By Jon Reeves
As a psychologist who works in university mental health, I have come to learn something extraordinary. Many college students have suffered the exact same traumatic experience. The nature of the trauma, you ask? A skinned knee. Maybe even two! Parents respond in many ways, but three types of reactions come to mind.
The first type is the parent who FREAKS OUT. They see blood on their child’s body and rush them inside, bandage them up, and forbid them to play for the rest of the day—“too dangerous.” The second type tells their child to TOUGHEN UP! “It’s only a skinned knee, it doesn’t really hurt,” they tell their emerging Rambo. The third type shows empathy for their child’s pain, takes care of the wound, and encourages them to keep playing. The third way, unsurprisingly, is the most effective for raising a capable, healthy child.
College takes a lot of mental work. There are many things to learn, many relationships to navigate, and doing your own laundry is hard. Under stress, people fix problems in comfortable, familiar ways. This is why emergency personnel practice so much—under stress, people revert to whatever happens to be second nature. For many college students, that means calling those who raised them.
Those phone calls are important teaching moments for your emerging adult.
As a psychologist, it is easy to bemoan helicopter parents who always come to the rescue (i.e. freak-out parents), while also feeling repulsed by other parents’ complete neglect of their child’s pain (i.e. Rambo-Mom). This is binary or “all or nothing” thinking.
All or nothing thinking is not effective. Instead, validate your student’s pain (e.g., “sounds like you’re really stressed,” “you must be exhausted!”) and help them get through it (e.g., “what could help you unwind?” “do you think you need to get more sleep for a couple of nights?”).
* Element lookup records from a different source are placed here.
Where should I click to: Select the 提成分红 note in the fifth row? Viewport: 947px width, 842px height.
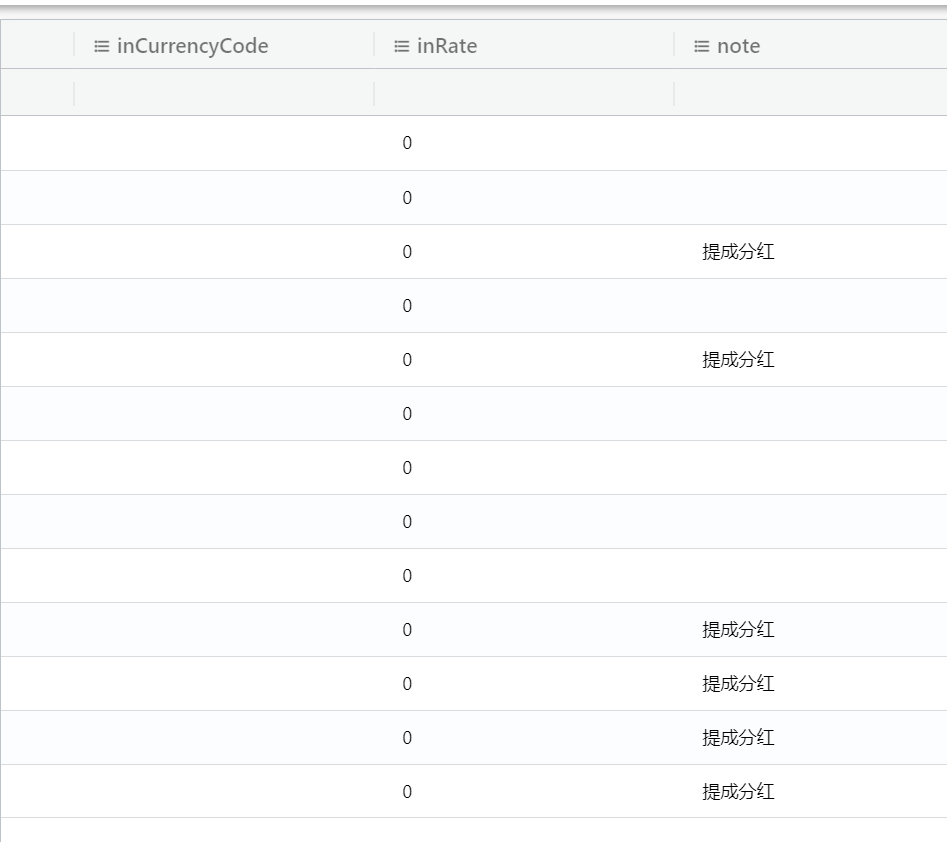pos(738,360)
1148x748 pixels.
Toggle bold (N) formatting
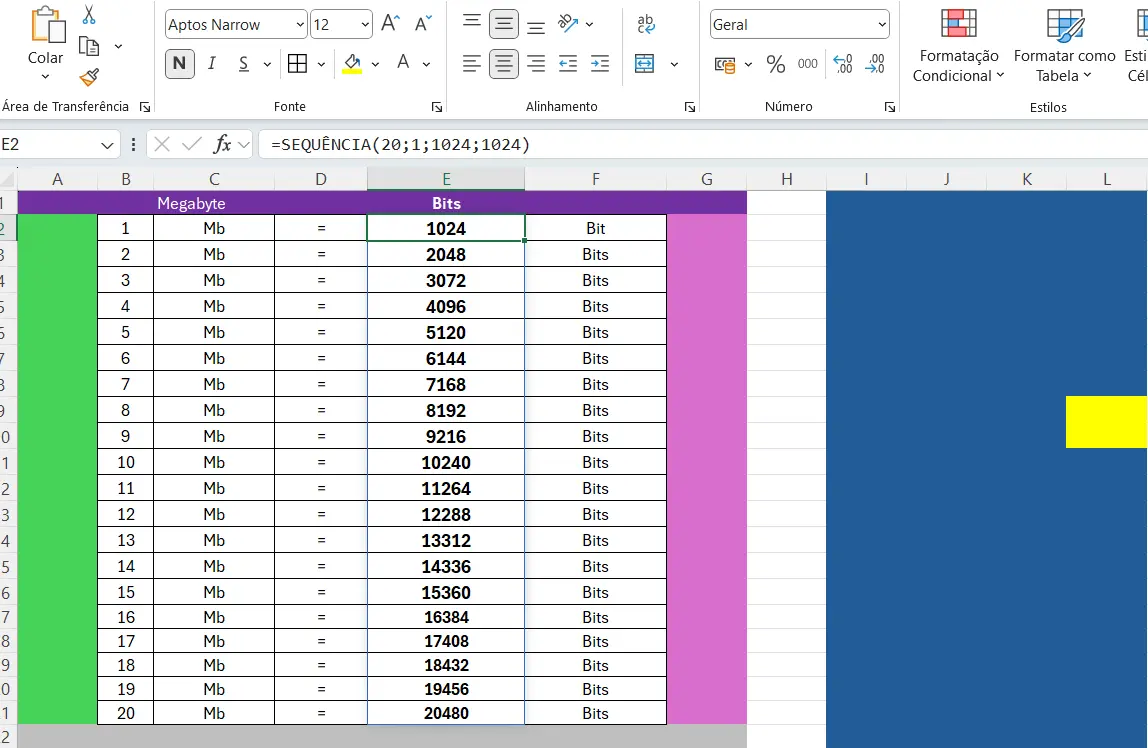tap(179, 64)
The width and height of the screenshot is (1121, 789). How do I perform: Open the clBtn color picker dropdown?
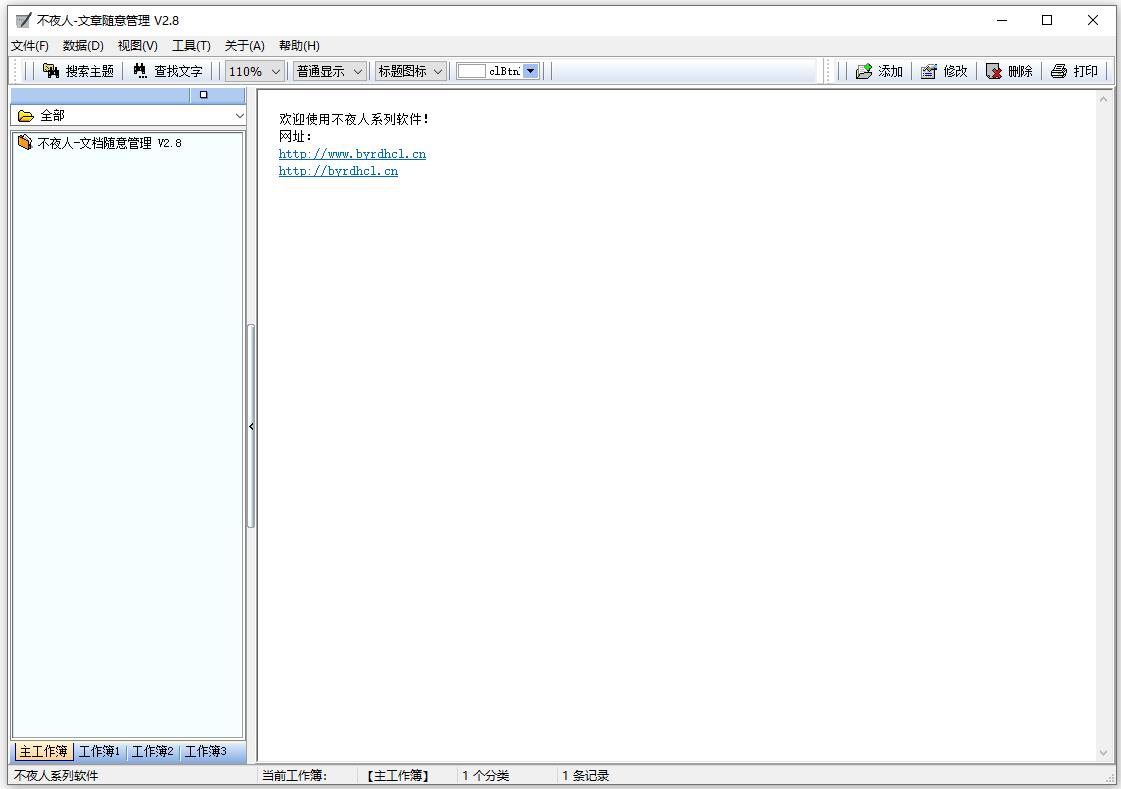click(531, 71)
Help your student see the third way between freaking out and just ignoring their distress.
For example, boy likes girl, but she does not reciprocate. He can either (1) ignore her and his feelings, or (2) confess his affection and risk rejection. Are these his only options? No! There are many middle-ground paths. For instance, little Johnny Love could tell this girl that he would like to take her out, but that he knows everyone is busy in college and he knows dating may not be her top priority. Thus, he opens a possibility while not opening himself up for complete rejection. This would be a mature approach for a college student, but it is definitely possible for a student in late adolescence with some help of a parent. Who knows—she may find such a mature approach attractive!
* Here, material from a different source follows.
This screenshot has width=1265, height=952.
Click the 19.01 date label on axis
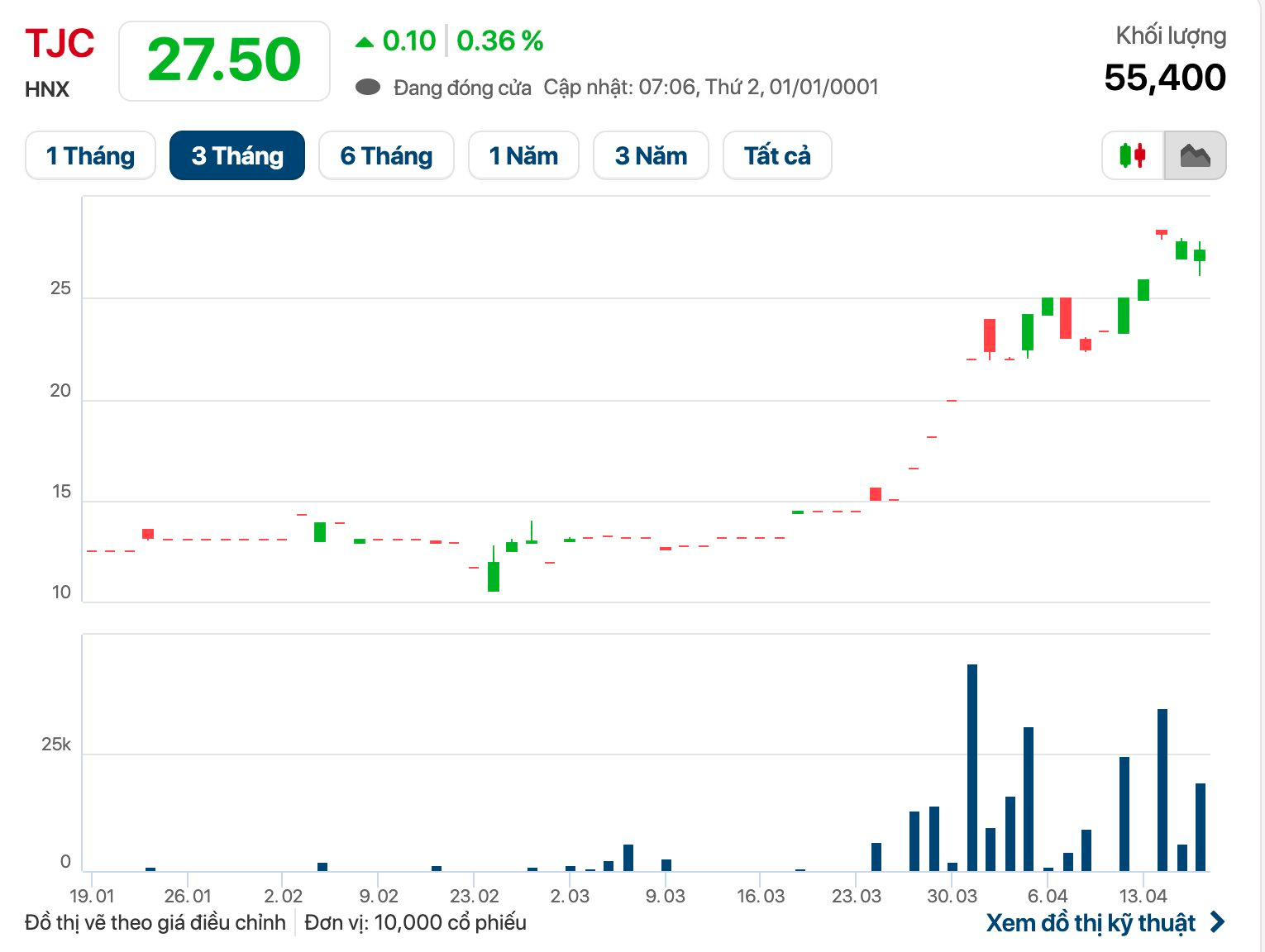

Another example: your student is struggling in class. A binary thinker may either: (1) drop the class, or (2) keep going and hope not to fail. Again, there are other options. After letting them know that you understand how hard and stressful this must be, help them solve the problem, or at least make it better. Maybe they could talk to their TA or professor, maybe they could attend study groups, or perhaps they could ask for an extension on a big paper. Like most things—the most effective option lies somewhere in between two extremes.
There was a time when your child needed help to tie their shoes, but not for you to totally do it for them. That is how learning happens. In college, they are no longer learning to tie their shoes. Rather, they are learning how to navigate relationships, negotiate academic and work responsibilities, and to clarify their values. They will get frustrated, and hurt, and skin their metaphorical knees. Respond accordingly.